Karena tak ada titik temu, Jaya Ancol menutup dan memagari wahana Sea World. Perusahaan milik Pemerintah Provinsi DKI Jakarta itu menuduh Laras Tropika menduduki lahan milik mereka secara ilegal. "Tak ada dasar hukum mereka tetap beroperasi dan menggunakan lahan kami," kata Direktur Utama Jaya Ancol Gatot Setyowaluyo, Kamis pekan lalu.

Mewakili pihak Laras Tropika, Presiden Direktur Sea World Indonesia Yongki E. Salim menyatakan hal sebaliknya. Dia mengklaim memiliki "hak opsi" yang berlaku otomatis untuk melanjutkan pengelolaan buat 20 tahun ke depan. "Permintaan perpanjangan kontrak telah kami sampaikan tiga tahun sebelum kontrak berakhir," ujar Yongki.

Setelah Sea World ditutup, Laras Tropika melapor ke Kepolisian Resor Jakarta Utara. Mereka meminta perlindungan hukum. Kepala Polres Jakarta Utara Muhamad Iqbal menjadi perantara pertemuan kedua pihak pada Rabu pekan lalu. Pertemuan selama dua jam di kantor polisi itu dihadiri perwakilan kedua pihak, antara lain Gatot dan Yongki. Namun pertemuan itu tak membuahkan kesepakatan apa pun.

l l l

Kontrak kerja sama antara Jaya Ancol dan Laras Tropika diteken pada 21 September 1992 dengan akta Nomor 81 Tahun 1992. Tercatat dalam kontrak itu, Ancol menyediakan lahan seluas 3 hektare. Adapun Laras Tropika, sebagai investor, menyediakan dana US$ 25 juta—setara dengan Rp 275 miliar dalam kurs saat ini—untuk membangun wahana seluas 4.500 meter persegi.

Peletakan batu pertama tanda dimulainya pembangunan Sea World dilakukan pada 2 Oktober 1992. Seremoni yang juga dihadiri Gubernur Jakarta Wiyogo Atmodarminto itu berbarengan dengan ulang tahun pertama PT Pembangunan Jaya Ancol.

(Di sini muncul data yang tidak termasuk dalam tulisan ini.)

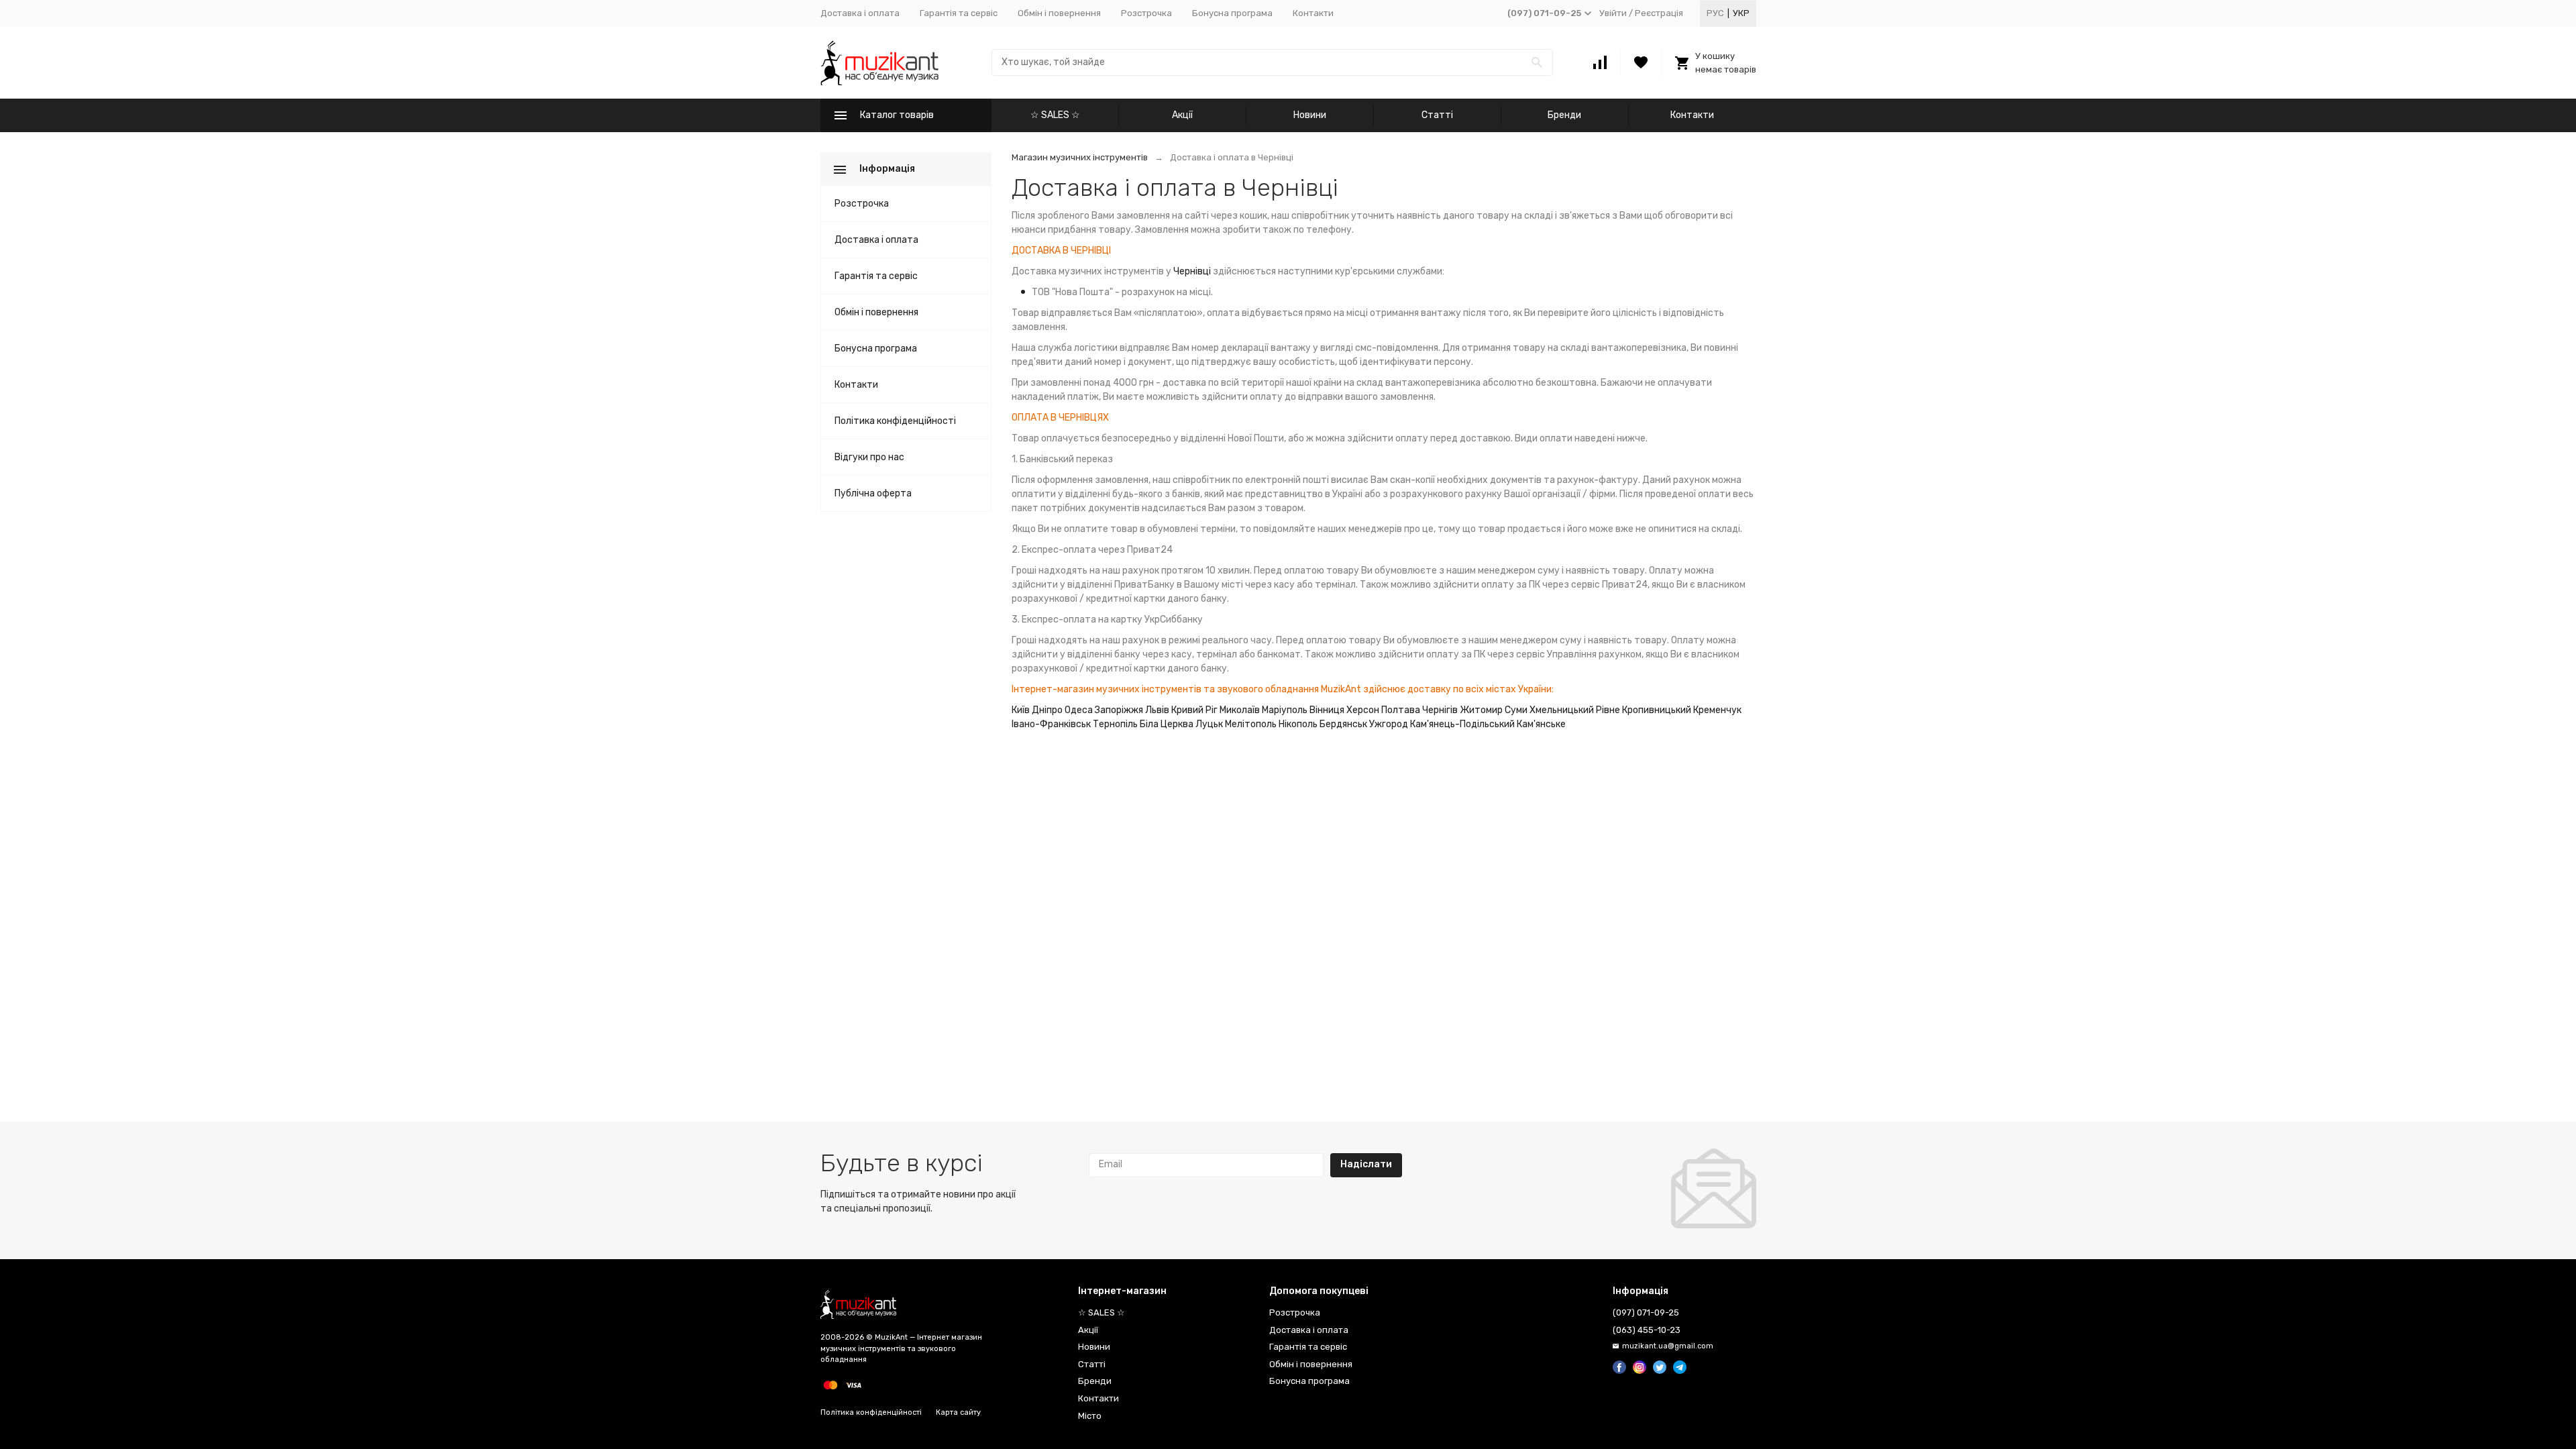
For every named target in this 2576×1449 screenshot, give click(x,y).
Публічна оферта (873, 493)
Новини (1309, 115)
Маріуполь (1284, 710)
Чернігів (1440, 710)
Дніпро (1047, 710)
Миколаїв (1240, 710)
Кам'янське (1541, 724)
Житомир (1481, 710)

Dua tahun setelah peletakan batu pertama, wahana Sea World selesai dibangun dan dibuka untuk umum. Sejak dibuka, Sea World langsung menyedot perhatian publik. Beberapa tahun terakhir, jumlah pengunjung wahana ini rata-rata 1 juta orang per tahun.

Dari uang tiket saja, dengan harga Rp 80 ribu pada hari biasa dan Rp 100 ribu pada akhir pekan, wahana ini meraup pendapatan sekitar Rp 85 miliar dalam setahun. Sesuai dengan kontrak, Jaya Ancol hanya memperoleh bagi hasil lima persen pendapatan dari tiket. Jaya Ancol pun berhak atas enam persen keuntungan penjualan makanan, minuman, dan suvenir di wahana itu. Total pendapatan Jaya Ancol dari Sea World hanya Rp 4-5 miliar dalam setahun.

Pada 2011, Laras Tropika mengajukan perpanjangan kontrak. Kali ini mereka mengajukan penawaran bagi hasil sebesar tiga persen—merosot dari kontrak lama.

Permohonan perpanjangan kontrak ini telah dibahas dalam enam kali pertemuan. Perundingan terakhir yang berlangsung pada Agustus lalu menemui jalan buntu. "Sejak awal, kami meminta dilakukan penyerahan bangunan dan fasilitas lebih dulu," ucap Gatot.

Kuasa hukum Ancol, Iim Zovito Simanungkalit, menjelaskan, tuntutan penyerahan bangunan dan fasilitas Sea World itu sesuai dengan kontrak kerja. Pasal 8 ayat 5 kontrak menyebutkan, pada saat perjanjian berakhir, Laras Tropika menyerahkan kembali tanah beserta bangunan proyek kepada Jaya Ancol, termasuk sarana penunjang dan hak pengelolaannya.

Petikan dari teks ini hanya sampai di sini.